**EXERCISE INSTRUCTIONS**
Copying starts at the line containing "Task: Open the Dashboard sidebar section" and stops after the last line of the records; each line is repeated exactly, and pictures are skipped.

**PROVIDED DATA**
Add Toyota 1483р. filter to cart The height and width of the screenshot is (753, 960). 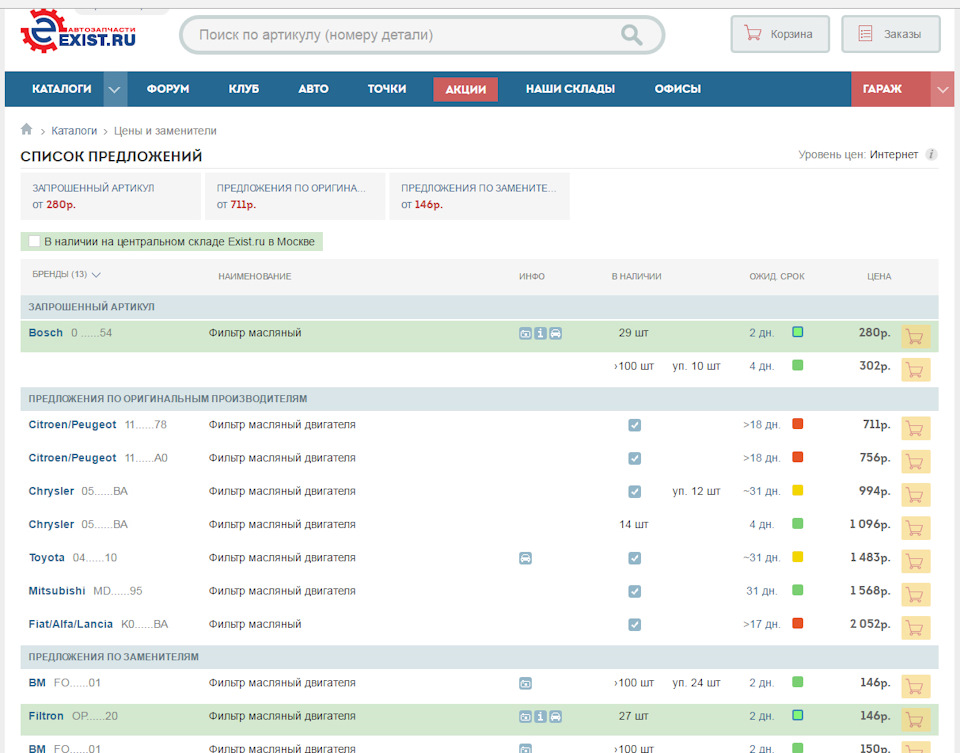(915, 561)
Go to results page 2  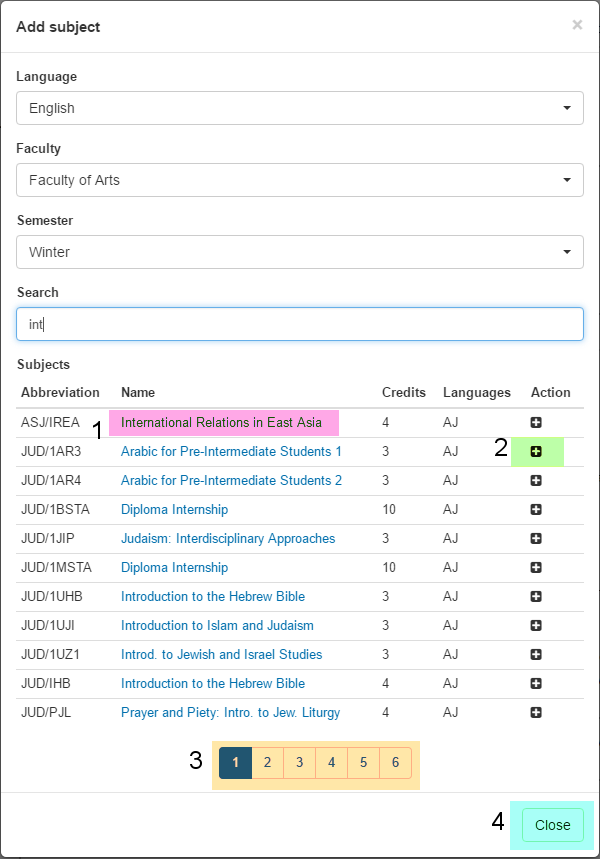click(x=267, y=763)
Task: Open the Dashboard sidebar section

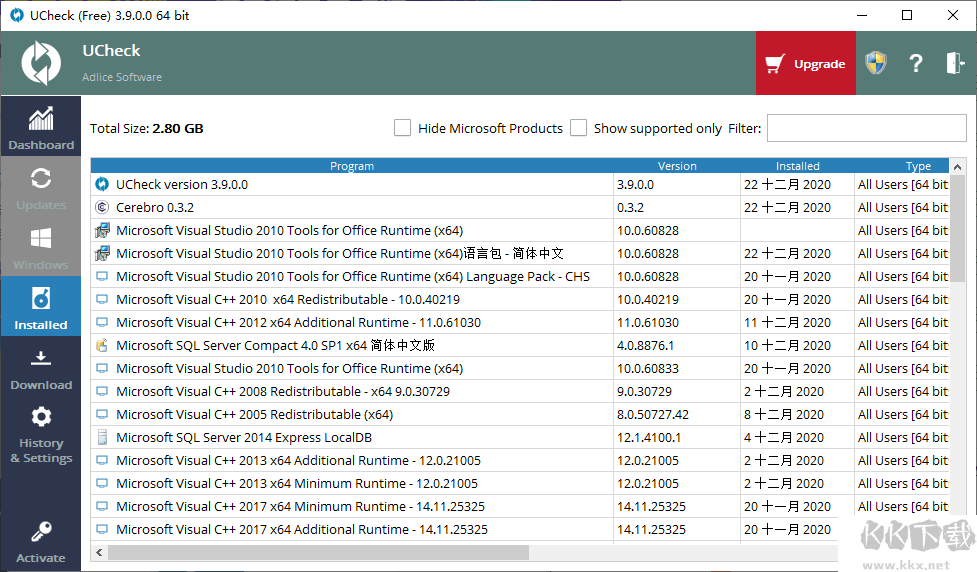Action: 41,128
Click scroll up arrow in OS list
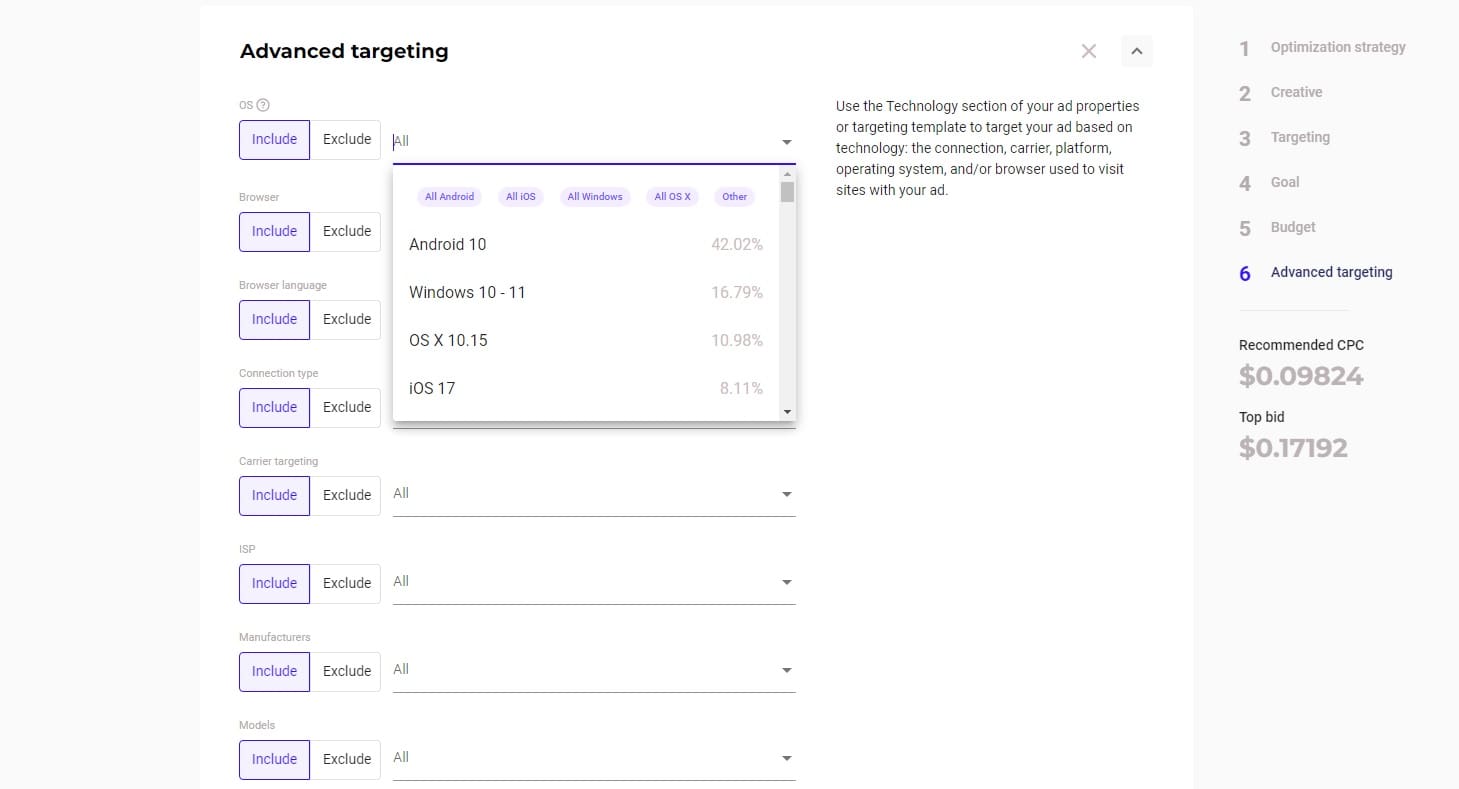Screen dimensions: 1459x789 [x=787, y=174]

**ANSWER TO THIS PROBLEM**
Task: Open the Dashboard sidebar section

Action: 41,128
Click scroll up arrow in OS list
Screen dimensions: 1459x789 [x=787, y=174]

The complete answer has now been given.